> [Task to carry out]: Please print each record below exactly as it is written.

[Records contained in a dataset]
--------------------------------------------------

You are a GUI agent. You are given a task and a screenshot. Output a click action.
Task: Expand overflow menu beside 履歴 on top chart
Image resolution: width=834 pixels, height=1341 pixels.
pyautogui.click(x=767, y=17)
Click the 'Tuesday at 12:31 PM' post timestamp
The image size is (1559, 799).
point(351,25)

--------------------------------------------------

> [Result below]:
You are a GUI agent. You are given a task and a screenshot. Output a click action.
Task: Expand overflow menu beside 履歴 on top chart
Image resolution: width=834 pixels, height=1341 pixels.
pyautogui.click(x=767, y=17)
Click the 'Tuesday at 12:31 PM' post timestamp
The image size is (1559, 799).
point(351,25)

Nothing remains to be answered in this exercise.